Redonda vezes quatro



Galium rotundifolium L.


Não é sintoma de chauvinismo, e muito menos conversa de operador turístico, reconhecer que às vezes o que é só nosso é melhor do que aquilo que partilhamos com muitos outros países. Na maioria dos casos, essa supremacia é puramente fortuita e não fizemos nada para a merecer. Além disso, e como sucede com quase tudo do que tratamos no blogue, o assunto interessa a tão pouca gente que não será com ele que se fortalecerá o depauperado orgulho nacional. Falando das plantas do género Galium, a que os ingleses chamam bedstraw e nós não chamamos nada, as mais arrumadinhas, simétricas e elegantes que encontramos no nosso país distinguem-se por ter quatro folhas em cada nó, cada uma delas com três veios longitudinais bem vincados.
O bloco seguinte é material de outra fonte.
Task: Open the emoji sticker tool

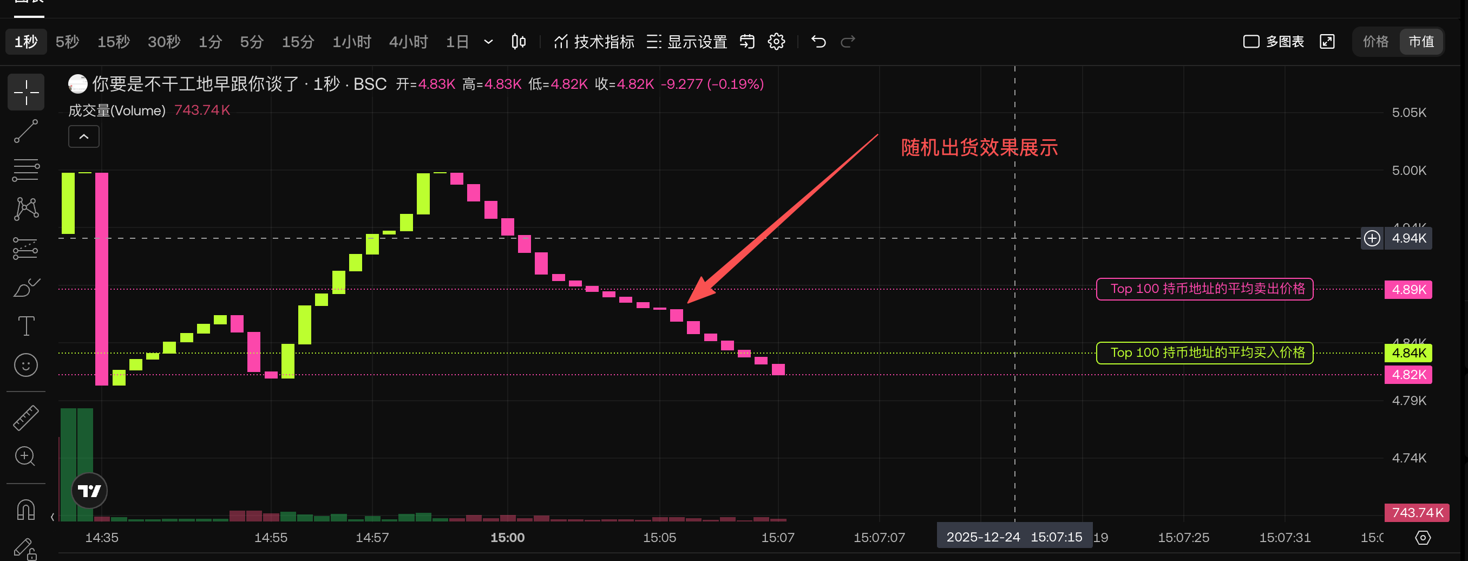Action: [26, 365]
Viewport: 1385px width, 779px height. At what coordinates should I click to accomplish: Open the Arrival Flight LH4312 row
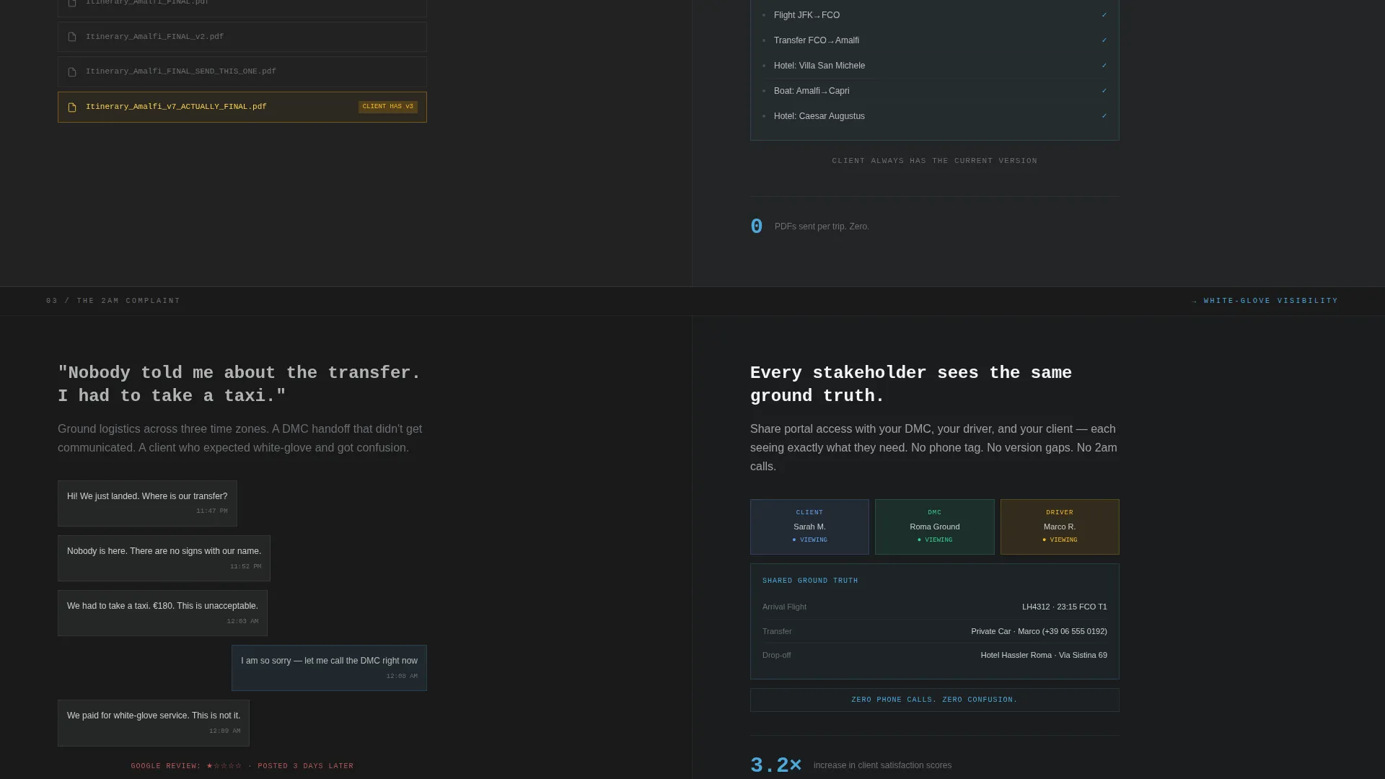[935, 607]
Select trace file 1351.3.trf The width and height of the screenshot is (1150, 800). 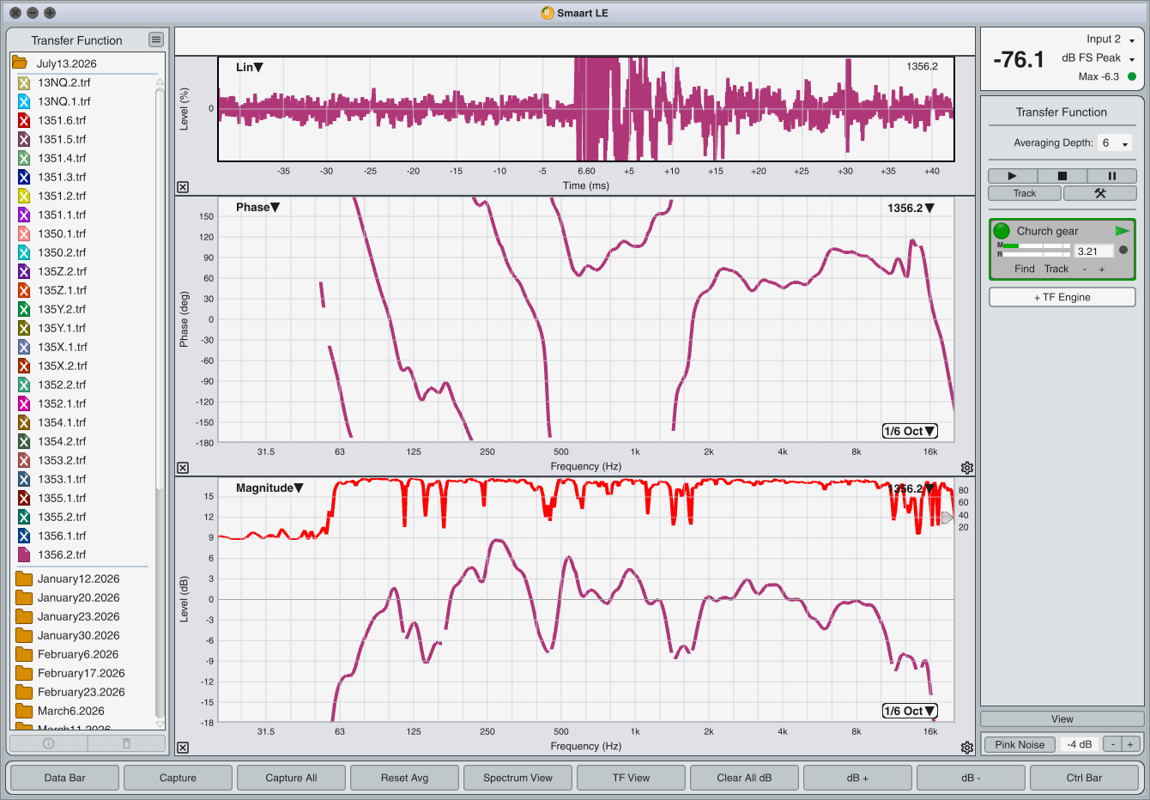click(62, 177)
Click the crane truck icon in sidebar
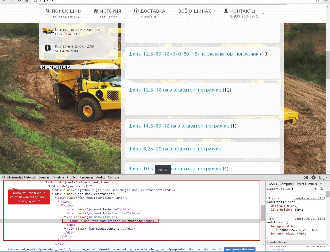This screenshot has width=330, height=252. (48, 31)
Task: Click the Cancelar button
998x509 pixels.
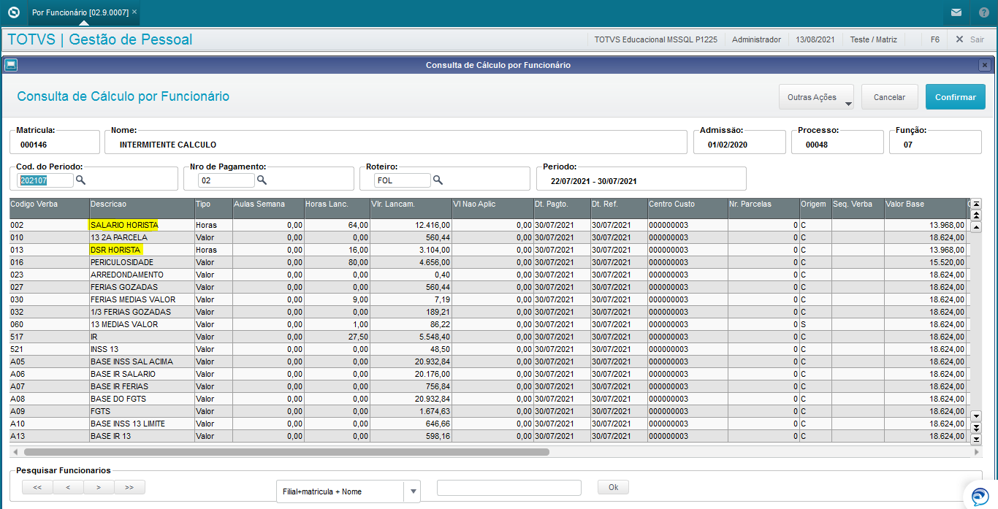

É esse o figurino tanto do Galium broterianum como do Galium rotundifolium, que aqui trazemos hoje. O primeiro é frequentador assíduo de margens de cursos de água no interior norte e centro do país; o segundo, que mora no mesmo território mas prefere matas caducifólias, é muito menos comum. O primeiro tem uma inflorescência abundante e vistosa, composta por dezenas de pequeninas flores brancas; o segundo tem uma inflorescência rala, como se tivesse sido podado fora de época por um jardineiro inconsciente. Finalmente, o primeiro é só nosso ou quase (tratando-se de um endemismo ibérico, somos obrigados a partilhá-lo com os espanhóis), enquanto o segundo tem uma distribuição vastíssima, que vai desde a Península Ibérica e o Mediterrâneo até à Escandinávia e ao sudoeste da Ásia. Por uma vez, temos em abundância o que é melhor e mais bonito, e que os outros não têm, embora, por compulsão coleccionista, não abdiquemos de ter igualmente, mas em quantidades moderadas, o produto de menor qualidade que os outros também têm.

O G. rotundifolium é uma planta perene, estolhosa, capaz por isso de revestir largos metros quadrados de terreno no sub-bosque de carvalhais ou de soutos. Tem folhas arredondadas (daí o epíteto atribuído por Lineu) com cerca de 1,5 cm de comprimento e pecíolo muito curto, e caules de 30 ou 40 cm de altura encimados por inflorescências esparsas, corimbiformes, compostas por flores brancas com 3 a 4 mm de diâmetro. Floresce de Junho a Julho. A quem quiser vê-lo de perto aconselha-se uma visita ao Souto do Concelho, em Manteigas, ou à Mata da Margaraça, na serra do Açor, local onde as fotos foram obtidas e que justifica muitas visitas pelas razões aqui detalhadas.

3 comentários :

Francisco Clamote disse...

Olhos que não conhecem, olhos que não vêem, digo eu que já passei pela Mata da Margaraça, várias vezes e nunca me apercebi deste "Galium".

bea disse...

Primeiro: podemos ser poucos, mas somos persistentes; e sempre admirei as plantas de folha perene, as que, haja o que houver, não se descabelam e permanecem “a pegar o toiro pelos cornos da desgraça”.
Segundo: é bem bonitinho e simétrico o brotar das folhas na plantinha que é só nossa.

Paulo Araújo disse...

Obridado pelo comentário, Bea.

Francisco:
Nós também não vimos este Galium nas primeiras visitas à Margaraça. Tem uma floração algo tardia, e só em Junho é que fica mais visível. E não é particularmente abundante por lá. Só o vimos na parte baixa, quase no limite nascente da mata, num daqueles caminhos que não têm saída.